27 juin 2007— Ici et là ont paru quelques rapports sur un traité “offert” par GW Bush à Tony Blair le 21 juin. Un cadeau d’adieu, qui chercherait à montrer que l’alignement inconditionnel de Blair sur Bush n’était pas sans intérêt pour le Royaume-Uni. Il s’agit d’un accord sur un desserrement des conditions de transfert de technologies US vers le Royaume-Uni, allégement des conditions US draconiennes connues sous le nom de ITAR (International Traffic in Arms Regulations). Le traité n’est qu’un premier pas et rien n’indique que le second soit assuré. Il devra être ratifié par les deux tiers du Sénat (et par la Chambre des Communes du côté britannique mais, de ce côté, on ne voit — pour l’instant — aucune difficulté réelle).

L’attitude du Sénat est loin d’être acquise, comme le note un texte de Defense News du 25 juin : «“The Senate is very aware of the importance of export controls and of preserving and strengthening export controls,” said […Matthew Schroeder, manager of the Arms Sales Monitoring Project for the Federation of American Scientists]»

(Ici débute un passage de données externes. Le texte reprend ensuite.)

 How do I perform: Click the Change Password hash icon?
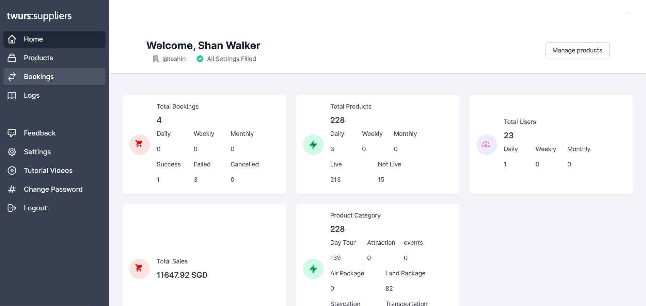click(x=12, y=189)
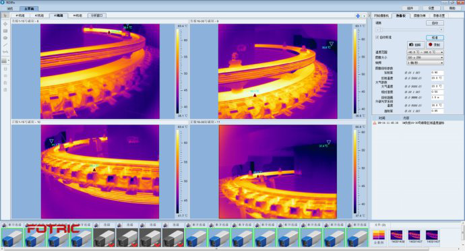Click the first gray disconnected camera icon
The height and width of the screenshot is (251, 465).
[x=104, y=238]
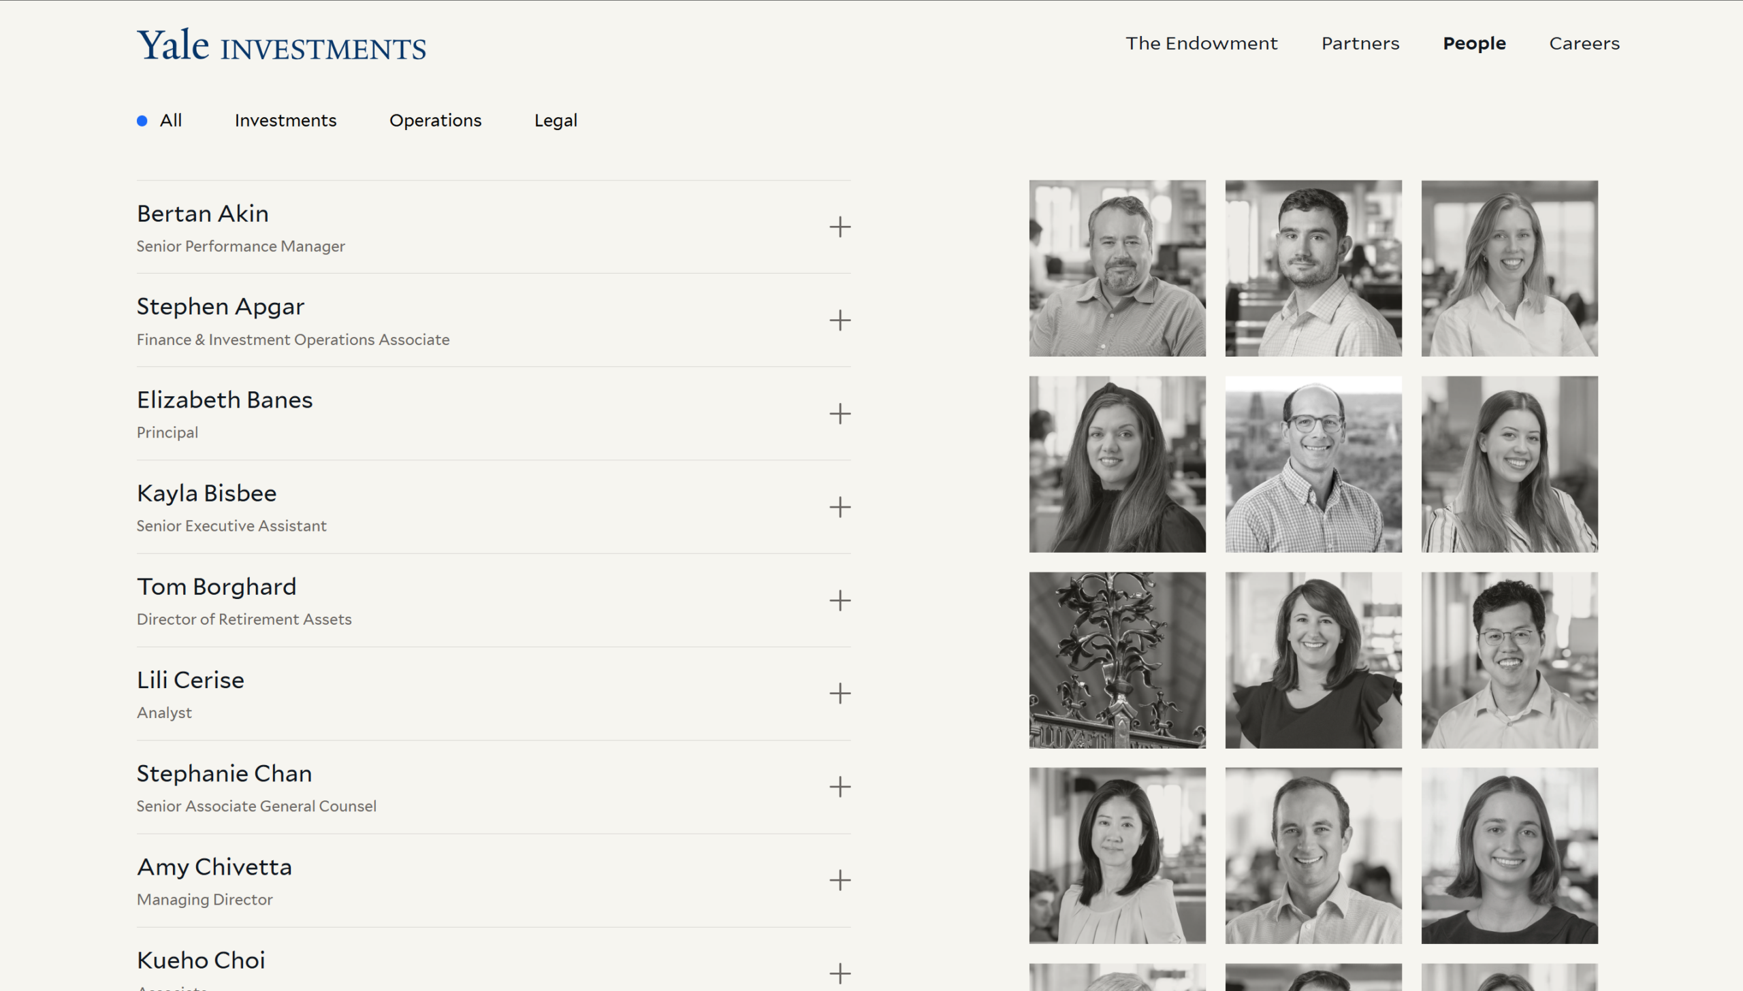
Task: Click the bald man with glasses photo
Action: pos(1313,464)
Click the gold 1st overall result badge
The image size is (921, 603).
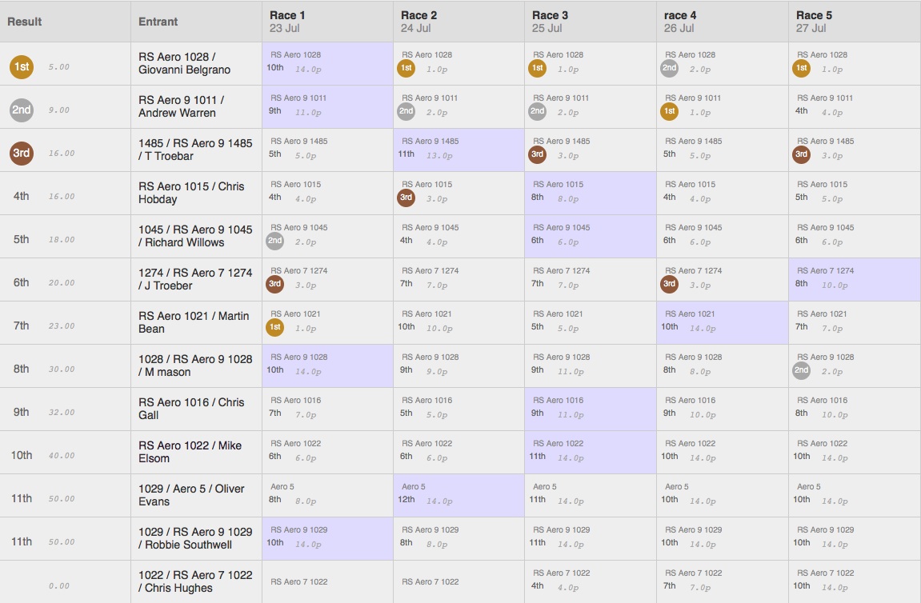click(21, 67)
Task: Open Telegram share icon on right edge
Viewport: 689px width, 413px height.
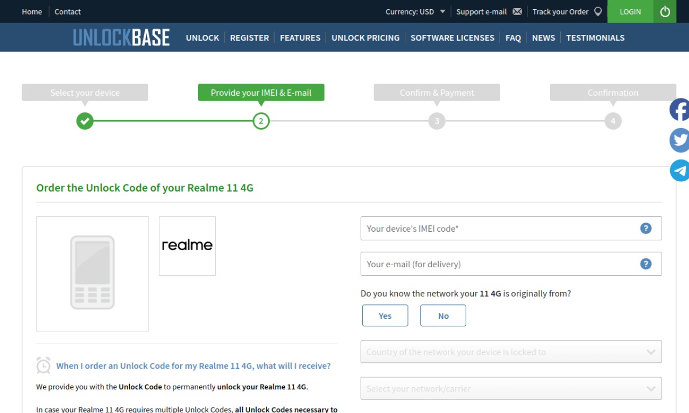Action: click(679, 170)
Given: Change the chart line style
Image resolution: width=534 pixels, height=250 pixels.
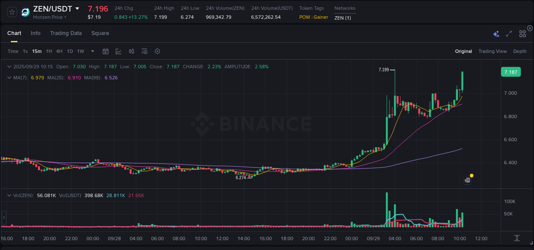Looking at the screenshot, I should (x=117, y=51).
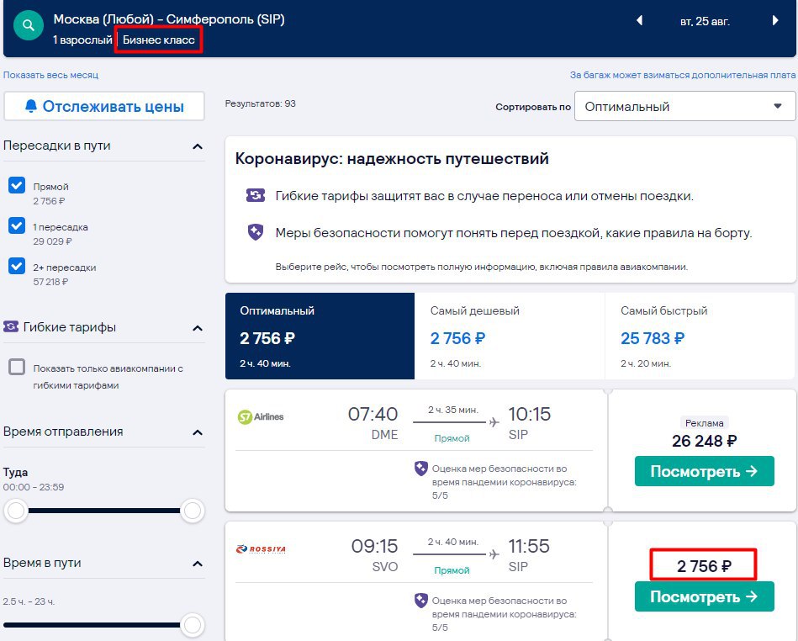Image resolution: width=798 pixels, height=641 pixels.
Task: Go to previous date using left arrow
Action: point(640,21)
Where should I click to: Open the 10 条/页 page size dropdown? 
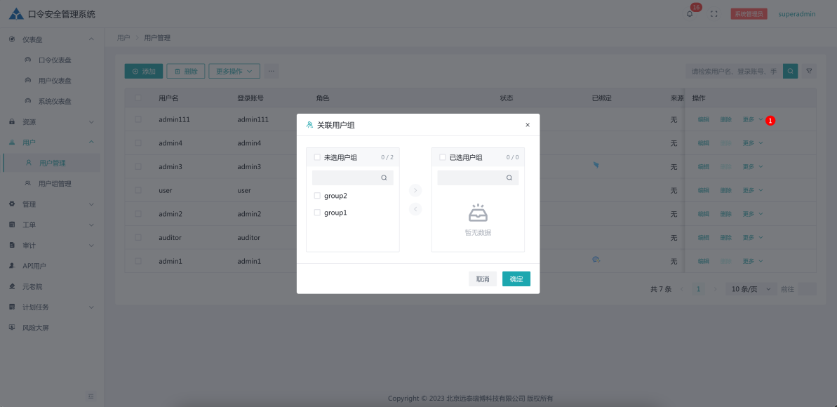pyautogui.click(x=751, y=289)
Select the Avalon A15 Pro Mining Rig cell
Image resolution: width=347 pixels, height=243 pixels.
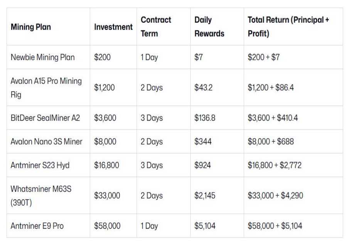tap(46, 88)
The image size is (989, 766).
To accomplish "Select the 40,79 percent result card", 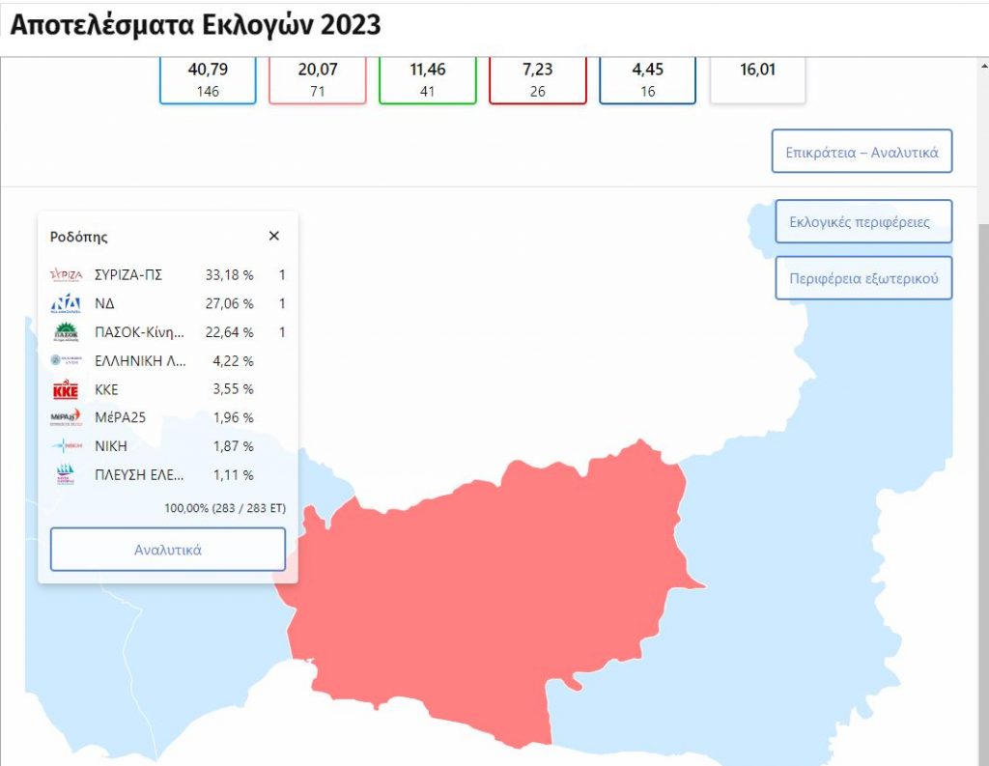I will (x=208, y=79).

Quelques extraits de ce texte, précisant différents éléments pour ce qui concerne ce que pourrait être l’attitude du Sénat à ce propos.

»An aide to Sen. Joseph Biden, chairman of the Senate Foreign Relations Committee, which will receive the treaty, declined to predict the pact’s chances of passage, noting the Senate has not received it and is unaware of its details.

»President Bush is not expected to send the treaty to the Senate for several months.

»Although the House will have no role in ratifying the treaty, the House could attempt to prevent its implementation through legislation, Biden’s aide said.

»“There are good reasons not to abandon the export license requirements,” Schroeder said. “Licensing is the cornerstone of export controls” that prevent weapons and technology from falling into the wrong hands.

»Through licensing, exports are reviewed by State Department personnel who have been trained to spot fraudulent documents and recognize diversion attempts. They have access to watch lists and intelligence on untrustworthy arms dealers, Schroeder said.

»“Arguably, you would be eliminating the most important layer of export controls for commercial transfers,” he said.

(…)

» But with multiple bills dealing with Iraq, immigration reform legislation and budgets to pass, the Senate has a fairly full agenda. “I don’t know how all this will play out,” said a congressional aide.

»On the surface, the treaty may appear to be straightforward, “but when you get into the details, that’s where you find surprises,” he said.»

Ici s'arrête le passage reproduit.